In the study, researchers used data from the Nurses Health Study, where 199,794 people answered food-related questions every two to four years. They found participants consumed on average around 6-7 grams of gluten a day. Over the 30-year follow-up period, 15,942 cases of type 2 diabetes were diagnosed.
A fasting diet could reverse diabetes and repair the pancreas, says new research
Researchers have been able to reverse symptoms of diabetes and restore pancreas functions in mice by putting them on a version of the fasting-mimicking diet.
The diet tricks the body into a fasting mode for a few days a month, even while carefully selected foods are still being eaten, and it could be enough to reboot the organ’s key functions and restore insulin production, scientists say.
Diabetes occurs when the pancreas cannot make insulin (type I) or is damaged by insulin resistance (type II), and the team from the University of Southern California says the diet reversed symptoms of both types of diabetes in mice.
“By pushing the mice into an extreme state and then bringing them back… the cells in the pancreas are triggered to use some kind of developmental reprogramming,” says the head of the research team, Valter Longo.
In humans, the fasting-mimicking diet has been credited with helping people lose weight more effectively, and previous studies have also linked it to reducing risk factors for diseases like heart disease and cancer.
The diet has also been credited with reducing the symptoms of Multiple Sclerosis, so it’s earning quite a reputation amongst scientists. In each case starving the body seems to reset the production of healthy cells.
In the latest study, mice were put into the artificial fasting mode for four days a week over a period of several months.
Scientists found this was enough to regenerate beta cells in the pancreas, responsible for storing and releasing insulin. Damaged cells were replaced by working ones.
The team also experimented on pancreatic cell cultures from human donors with type I diabetes. Here too, simulated fasting produced more insulin and more of the Ngn3 protein required for normal pancreatic function.
In other words, the signs are good that this could work in humans too.

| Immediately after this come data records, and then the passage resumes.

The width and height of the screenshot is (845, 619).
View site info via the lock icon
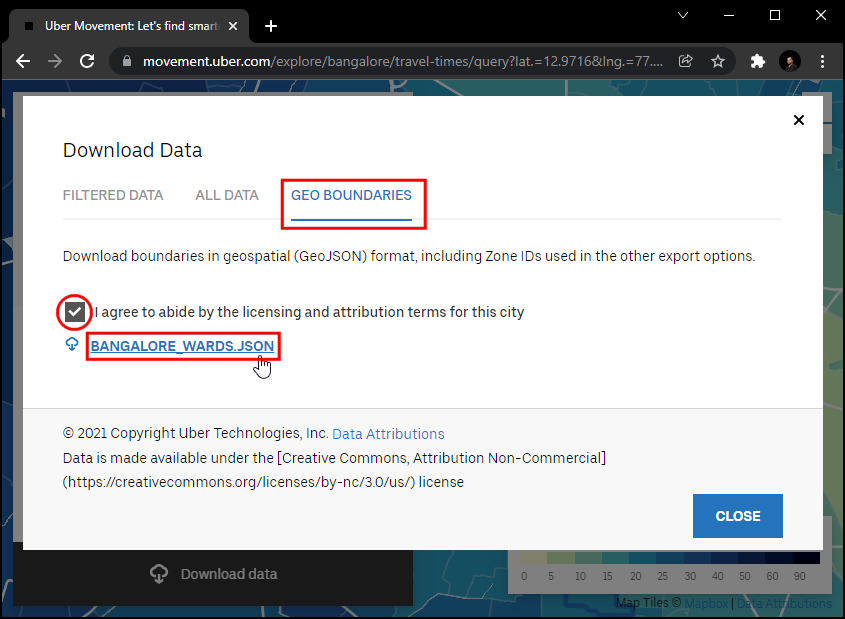pyautogui.click(x=126, y=61)
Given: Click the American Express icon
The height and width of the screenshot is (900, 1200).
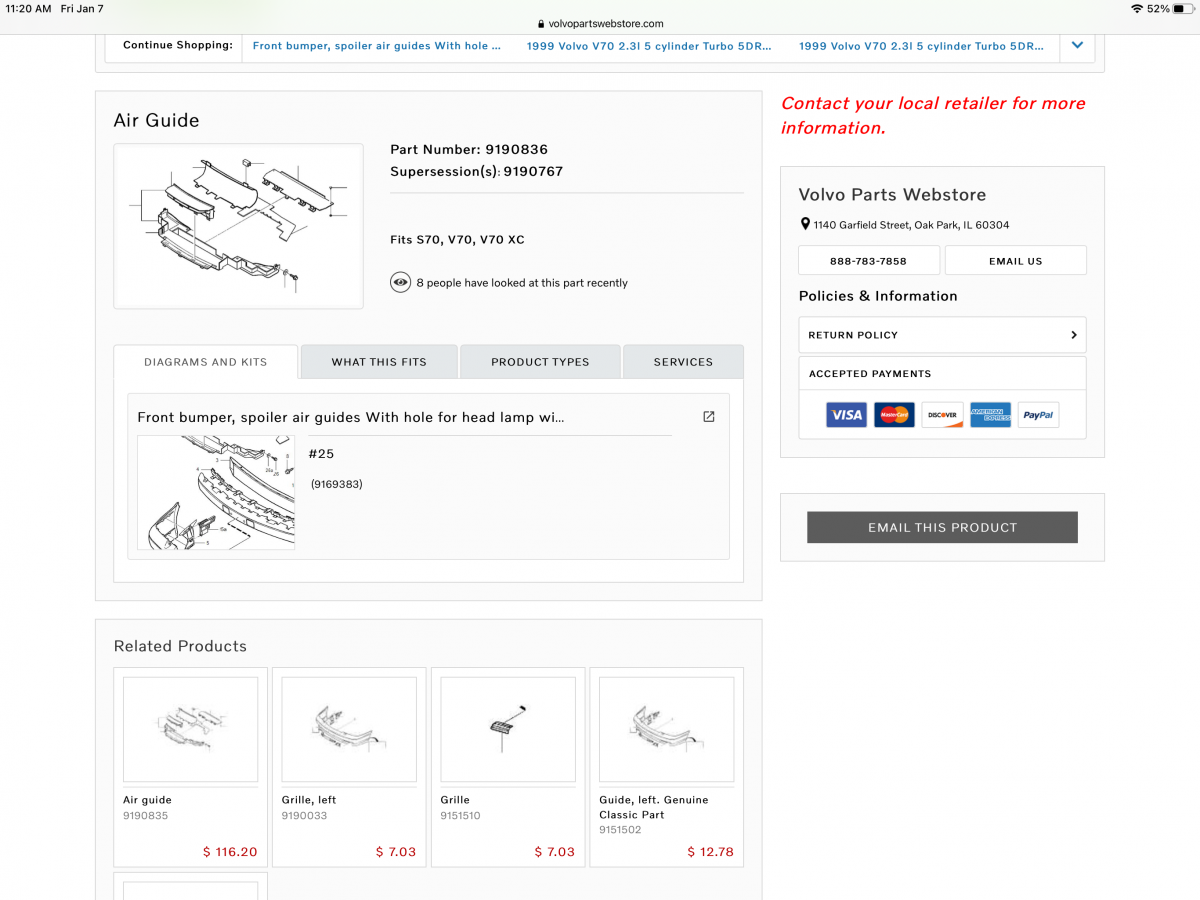Looking at the screenshot, I should point(990,415).
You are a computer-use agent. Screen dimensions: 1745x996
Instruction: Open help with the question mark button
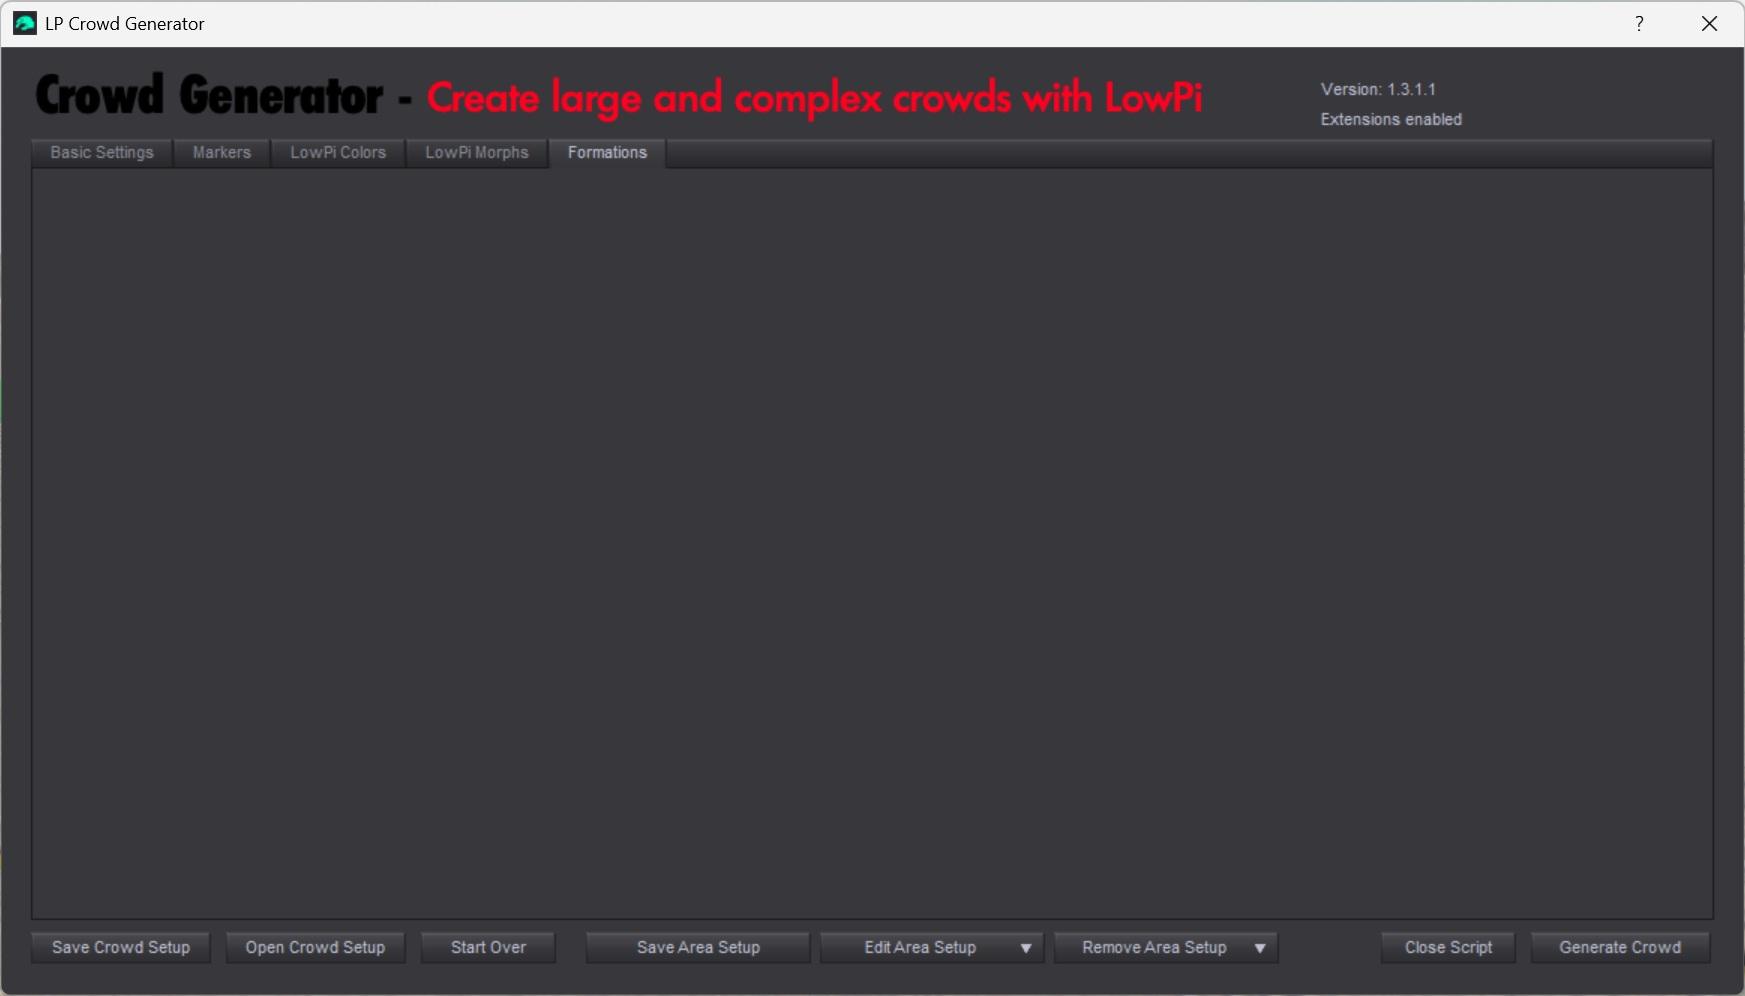1639,23
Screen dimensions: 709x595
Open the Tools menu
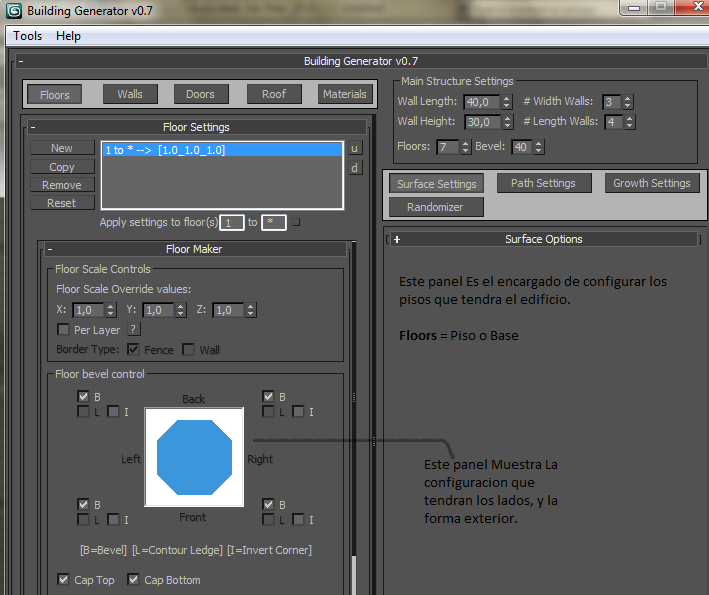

However, we shouldn’t get ahead of ourselves just yet – the study so far only covers tests on mice, as well as human cells in lab conditions, and the researchers warn against trying this at home to treat diabetes.
What’s more, the diet requires carefully measured levels of calories and types of foods to be effective, so medical evidence will still be required as well.
In the future, though, it may be possible to adapt the fasting-mimicking diet to help treat diabetes and restore pancreatic function, all without relying on medication.
“Scientifically, the findings are perhaps even more important because we’ve shown that you can use diet to reprogram cells without having to make any genetic alterations,” says Longo.
The next step is to set up a clinical trial in humans, and preparations for that are already underway.
“The amazing thing is that this system has probably always been there,” says Longo. “Now that we’ve discovered it, we can find ways to work with it and utilise it for benefits to human health.”